*Task requirements*
- A) According to the passage on Stockholm's Cold War stronghold, which island is the southernmost in the Stockholm archipelago?
- B) Retype the passage on Stockholm's Cold War stronghold verbatim from "Stockholm’s strategic Cold" up to and including "of the Earth.".
- C) Extend the passage on Stockholm's Cold War stronghold, beginning immediately after its final sentence.

*Text block*
******************************
23 December 2014

Stockholm’s strategic Cold War stronghold


The BBC has an article by Amanda Ruggeri about Sweden and the Cold War:
Our ferry slid through the gunmetal-grey waters of the Baltic Sea. Granite outcroppings scattered around us, bald except for tufts of trees and the occasional bird; on the horizon, I could see only more rock, more sea, more mist. We were approaching the end of the Stockholm archipelago. It felt like we were approaching the ends of the Earth.
The Stockholm archipelago, Sweden’s largest, is made up of some thirty thousand islands that scatter east and south of the city, into the Baltic. Some of the islands are popular summer retreats, their shores thick with resort towns, souvenir shops and vacationing Swedes.
But I wasn’t headed to any of those. I was going to Öja, the archipelago’s southernmost island, home to one of the Cold War’s most advanced military batteries, which was off-limits to the public until January of 2013. Getting there requires riding the entire seventy kilometer length of a commuter rail line, switching to a twenty kilometer bus route through winding roads and thick forests, and taking a four kilometer ferry ride from Ankarudden harbor, on the island of Torö. It’s a journey that takes nearly three hours from central Stockholm.
******************************
*Raw data*
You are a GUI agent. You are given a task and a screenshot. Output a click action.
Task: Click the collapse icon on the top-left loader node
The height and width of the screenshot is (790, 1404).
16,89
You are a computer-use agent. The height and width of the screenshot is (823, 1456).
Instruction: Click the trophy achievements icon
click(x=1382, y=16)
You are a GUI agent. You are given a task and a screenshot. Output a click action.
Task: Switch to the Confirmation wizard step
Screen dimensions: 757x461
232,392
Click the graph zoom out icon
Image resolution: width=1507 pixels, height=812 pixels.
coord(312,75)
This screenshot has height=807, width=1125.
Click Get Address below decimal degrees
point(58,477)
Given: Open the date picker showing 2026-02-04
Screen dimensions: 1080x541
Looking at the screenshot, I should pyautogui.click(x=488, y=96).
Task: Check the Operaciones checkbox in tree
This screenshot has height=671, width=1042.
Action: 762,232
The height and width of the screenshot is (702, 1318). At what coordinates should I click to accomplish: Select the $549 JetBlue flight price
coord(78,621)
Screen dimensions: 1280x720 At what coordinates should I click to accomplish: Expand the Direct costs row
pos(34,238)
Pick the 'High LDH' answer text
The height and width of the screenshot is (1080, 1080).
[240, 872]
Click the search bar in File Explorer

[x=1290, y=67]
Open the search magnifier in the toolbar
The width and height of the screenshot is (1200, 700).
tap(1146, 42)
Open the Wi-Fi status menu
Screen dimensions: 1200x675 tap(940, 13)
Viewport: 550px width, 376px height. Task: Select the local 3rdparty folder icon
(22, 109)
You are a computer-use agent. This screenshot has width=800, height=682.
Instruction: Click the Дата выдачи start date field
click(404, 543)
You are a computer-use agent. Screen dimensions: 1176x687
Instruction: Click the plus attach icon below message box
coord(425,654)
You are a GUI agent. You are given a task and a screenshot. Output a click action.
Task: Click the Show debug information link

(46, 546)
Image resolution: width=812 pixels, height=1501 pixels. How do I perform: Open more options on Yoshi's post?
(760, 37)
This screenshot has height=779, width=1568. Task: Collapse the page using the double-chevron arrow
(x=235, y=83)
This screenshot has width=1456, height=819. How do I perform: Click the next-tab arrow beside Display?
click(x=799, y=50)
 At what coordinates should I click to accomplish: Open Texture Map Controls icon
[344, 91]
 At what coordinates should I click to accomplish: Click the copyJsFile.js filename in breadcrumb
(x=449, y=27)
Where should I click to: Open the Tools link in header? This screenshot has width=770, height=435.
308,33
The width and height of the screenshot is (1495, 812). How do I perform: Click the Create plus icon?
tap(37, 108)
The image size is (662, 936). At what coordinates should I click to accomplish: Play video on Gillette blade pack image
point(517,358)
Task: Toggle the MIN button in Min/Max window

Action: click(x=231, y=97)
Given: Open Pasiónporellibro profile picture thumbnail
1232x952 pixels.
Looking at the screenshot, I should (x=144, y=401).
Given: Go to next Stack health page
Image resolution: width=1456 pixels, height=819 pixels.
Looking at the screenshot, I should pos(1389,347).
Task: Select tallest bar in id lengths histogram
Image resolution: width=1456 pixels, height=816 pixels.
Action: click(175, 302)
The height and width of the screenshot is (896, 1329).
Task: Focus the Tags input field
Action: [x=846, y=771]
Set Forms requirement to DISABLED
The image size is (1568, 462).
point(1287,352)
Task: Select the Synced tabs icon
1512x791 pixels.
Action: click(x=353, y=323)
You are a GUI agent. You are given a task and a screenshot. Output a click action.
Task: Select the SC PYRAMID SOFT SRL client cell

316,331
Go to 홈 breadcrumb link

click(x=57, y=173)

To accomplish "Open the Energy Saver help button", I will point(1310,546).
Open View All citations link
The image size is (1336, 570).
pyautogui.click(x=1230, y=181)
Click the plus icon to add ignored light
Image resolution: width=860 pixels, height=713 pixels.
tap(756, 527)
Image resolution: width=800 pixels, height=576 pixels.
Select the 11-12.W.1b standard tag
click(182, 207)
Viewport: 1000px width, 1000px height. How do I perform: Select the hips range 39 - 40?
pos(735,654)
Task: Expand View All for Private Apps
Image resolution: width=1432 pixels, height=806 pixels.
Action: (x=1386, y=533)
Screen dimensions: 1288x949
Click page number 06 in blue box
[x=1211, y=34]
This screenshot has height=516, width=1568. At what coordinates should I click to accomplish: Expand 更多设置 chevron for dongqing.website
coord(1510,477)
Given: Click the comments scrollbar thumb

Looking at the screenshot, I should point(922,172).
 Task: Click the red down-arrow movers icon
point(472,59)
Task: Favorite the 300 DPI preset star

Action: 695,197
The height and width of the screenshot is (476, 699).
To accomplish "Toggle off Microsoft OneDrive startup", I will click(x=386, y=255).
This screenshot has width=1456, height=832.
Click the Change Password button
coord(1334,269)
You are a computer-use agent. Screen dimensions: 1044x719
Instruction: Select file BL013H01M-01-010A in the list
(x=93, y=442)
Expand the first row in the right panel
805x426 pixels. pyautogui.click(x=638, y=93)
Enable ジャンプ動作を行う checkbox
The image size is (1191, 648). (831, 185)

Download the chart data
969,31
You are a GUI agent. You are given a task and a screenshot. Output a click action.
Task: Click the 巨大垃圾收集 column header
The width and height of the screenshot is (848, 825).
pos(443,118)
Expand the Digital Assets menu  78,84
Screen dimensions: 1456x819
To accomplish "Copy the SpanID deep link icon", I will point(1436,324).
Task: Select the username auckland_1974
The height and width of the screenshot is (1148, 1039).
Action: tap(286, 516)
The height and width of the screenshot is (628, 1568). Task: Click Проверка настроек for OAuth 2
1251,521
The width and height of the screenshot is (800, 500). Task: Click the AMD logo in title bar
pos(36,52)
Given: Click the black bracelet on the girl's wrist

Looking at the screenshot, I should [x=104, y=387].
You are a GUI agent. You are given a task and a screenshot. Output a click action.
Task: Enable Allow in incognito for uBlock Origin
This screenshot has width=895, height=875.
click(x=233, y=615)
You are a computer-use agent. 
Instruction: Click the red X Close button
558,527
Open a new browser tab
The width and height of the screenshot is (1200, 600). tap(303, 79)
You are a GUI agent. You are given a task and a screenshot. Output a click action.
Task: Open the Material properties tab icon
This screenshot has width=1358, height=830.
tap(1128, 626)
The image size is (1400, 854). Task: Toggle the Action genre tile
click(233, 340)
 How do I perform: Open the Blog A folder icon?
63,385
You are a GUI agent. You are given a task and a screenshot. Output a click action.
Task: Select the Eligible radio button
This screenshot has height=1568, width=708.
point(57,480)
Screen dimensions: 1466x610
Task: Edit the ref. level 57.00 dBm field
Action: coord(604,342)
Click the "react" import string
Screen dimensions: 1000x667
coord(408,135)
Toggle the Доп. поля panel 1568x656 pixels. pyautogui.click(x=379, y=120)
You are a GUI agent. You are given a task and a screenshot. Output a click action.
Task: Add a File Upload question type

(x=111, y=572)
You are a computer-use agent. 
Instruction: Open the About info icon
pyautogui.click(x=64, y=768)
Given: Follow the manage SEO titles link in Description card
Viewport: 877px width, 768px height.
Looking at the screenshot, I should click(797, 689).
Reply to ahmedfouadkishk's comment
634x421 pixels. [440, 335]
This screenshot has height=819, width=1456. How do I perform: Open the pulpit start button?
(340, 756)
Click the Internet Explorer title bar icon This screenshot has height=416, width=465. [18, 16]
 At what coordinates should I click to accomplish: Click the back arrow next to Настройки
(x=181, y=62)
******************************
*Solved tasks*
- A) Öja

- B)
Stockholm’s strategic Cold War stronghold


The BBC has an article by Amanda Ruggeri about Sweden and the Cold War:
Our ferry slid through the gunmetal-grey waters of the Baltic Sea. Granite outcroppings scattered around us, bald except for tufts of trees and the occasional bird; on the horizon, I could see only more rock, more sea, more mist. We were approaching the end of the Stockholm archipelago. It felt like we were approaching the ends of the Earth.

- C)
At first glance, the four-kilometer-long, five-hundred-meter-wide island doesn’t seem worth the effort. It’s home to twenty year-round residents and a bird observatory. But Öja was also once home to a terrifyingly intricate system of nearly forty state-of-the-art military installations that were buried, almost invisibly, across the length of the island, ready to defend Sweden from an attack. Today, five survive, including the elaborate Cold War battery that could hit a target over twenty kilometers away and withstand a nuclear blast five times the one that leveled Hiroshima.
Not that you’d have any idea from simply being on the island.
Our ferry squeezed into the harbor, looking so unlikely to fit that I braced myself for the sound of scraping metal. The lack of people on the shore made it easy to find Jaak Kriisa, an older man with a cheerful face and a firm handshake. Kriisa is the island’s resident military expert, former tank company commander, and, as he put it happily, “five percent of the island’s population”. With warm greetings, he helped me into his golf cart, one of the most convenient methods for getting around Öja, and off we went, rattling along the dirt road that serves as the island’s main artery.
Our first stop was the Cold War bunker known as the Landsort Battery. Tucked among boulders and bushes, an army-green cannon protruded from a hump of granite. Nearby, hidden between rocks, a camouflaged door lead into the earth. The site didn’t look like much, but Kriisa gestured to a map just outside. Like a rabbit warren, an entire world lay beneath our feet, running four stories down and eighteen meters deep. Finished in 1977 and used until the Cold War’s end in 1991, the battery was supported by a crew of 325 men as well as anti-aircraft artillery and machine guns that could shoot well beyond the horizon.
“This was the most advanced artillery in the world during the Cold War,” Kriisa told me, unlocking the door. Tours run regularly in high season, but it’s wise to email Kriisa directly to ensure English options before you visit.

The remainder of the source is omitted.